Requirement:
Could you write out each entry exactly as it reads?

Records contained in a dataset:
■ ■ ■

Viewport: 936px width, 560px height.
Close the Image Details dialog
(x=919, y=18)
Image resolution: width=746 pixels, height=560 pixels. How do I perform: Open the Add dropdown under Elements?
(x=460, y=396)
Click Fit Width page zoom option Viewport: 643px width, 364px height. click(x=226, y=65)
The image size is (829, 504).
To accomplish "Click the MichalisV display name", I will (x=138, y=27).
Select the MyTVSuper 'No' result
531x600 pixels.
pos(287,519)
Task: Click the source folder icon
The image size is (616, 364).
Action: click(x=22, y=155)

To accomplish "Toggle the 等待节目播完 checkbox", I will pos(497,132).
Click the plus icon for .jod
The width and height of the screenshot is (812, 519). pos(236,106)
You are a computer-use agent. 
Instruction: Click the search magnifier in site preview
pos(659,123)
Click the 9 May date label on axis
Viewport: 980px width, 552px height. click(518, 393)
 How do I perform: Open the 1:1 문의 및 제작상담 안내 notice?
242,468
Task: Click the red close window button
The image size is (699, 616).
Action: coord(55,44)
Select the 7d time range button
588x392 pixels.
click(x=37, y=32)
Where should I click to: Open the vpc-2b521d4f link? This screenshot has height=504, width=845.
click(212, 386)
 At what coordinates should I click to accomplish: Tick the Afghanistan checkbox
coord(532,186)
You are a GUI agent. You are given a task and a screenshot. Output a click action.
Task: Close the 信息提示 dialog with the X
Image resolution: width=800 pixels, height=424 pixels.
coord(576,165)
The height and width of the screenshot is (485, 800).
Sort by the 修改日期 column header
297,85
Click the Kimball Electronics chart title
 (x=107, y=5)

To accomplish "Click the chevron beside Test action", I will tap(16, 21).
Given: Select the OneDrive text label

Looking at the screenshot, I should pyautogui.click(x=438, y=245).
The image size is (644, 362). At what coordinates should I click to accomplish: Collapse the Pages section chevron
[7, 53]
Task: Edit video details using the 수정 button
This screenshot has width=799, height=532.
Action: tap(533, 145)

■ ■ ■

Written solution:
Viewport: 936px width, 560px height.
Close the Image Details dialog
(x=919, y=18)
Image resolution: width=746 pixels, height=560 pixels. How do I perform: Open the Add dropdown under Elements?
(x=460, y=396)
Click Fit Width page zoom option Viewport: 643px width, 364px height. click(x=226, y=65)
The image size is (829, 504).
To accomplish "Click the MichalisV display name", I will (x=138, y=27).
Select the MyTVSuper 'No' result
531x600 pixels.
pos(287,519)
Task: Click the source folder icon
The image size is (616, 364).
Action: click(x=22, y=155)

To accomplish "Toggle the 等待节目播完 checkbox", I will pos(497,132).
Click the plus icon for .jod
The width and height of the screenshot is (812, 519). pos(236,106)
You are a computer-use agent. 
Instruction: Click the search magnifier in site preview
pos(659,123)
Click the 9 May date label on axis
Viewport: 980px width, 552px height. click(518, 393)
 How do I perform: Open the 1:1 문의 및 제작상담 안내 notice?
242,468
Task: Click the red close window button
The image size is (699, 616).
Action: coord(55,44)
Select the 7d time range button
588x392 pixels.
click(x=37, y=32)
Where should I click to: Open the vpc-2b521d4f link? This screenshot has height=504, width=845.
click(212, 386)
 At what coordinates should I click to accomplish: Tick the Afghanistan checkbox
coord(532,186)
You are a GUI agent. You are given a task and a screenshot. Output a click action.
Task: Close the 信息提示 dialog with the X
Image resolution: width=800 pixels, height=424 pixels.
coord(576,165)
The height and width of the screenshot is (485, 800).
Sort by the 修改日期 column header
297,85
Click the Kimball Electronics chart title
 (x=107, y=5)

To accomplish "Click the chevron beside Test action", I will tap(16, 21).
Given: Select the OneDrive text label

Looking at the screenshot, I should pyautogui.click(x=438, y=245).
The image size is (644, 362). At what coordinates should I click to accomplish: Collapse the Pages section chevron
[7, 53]
Task: Edit video details using the 수정 button
This screenshot has width=799, height=532.
Action: tap(533, 145)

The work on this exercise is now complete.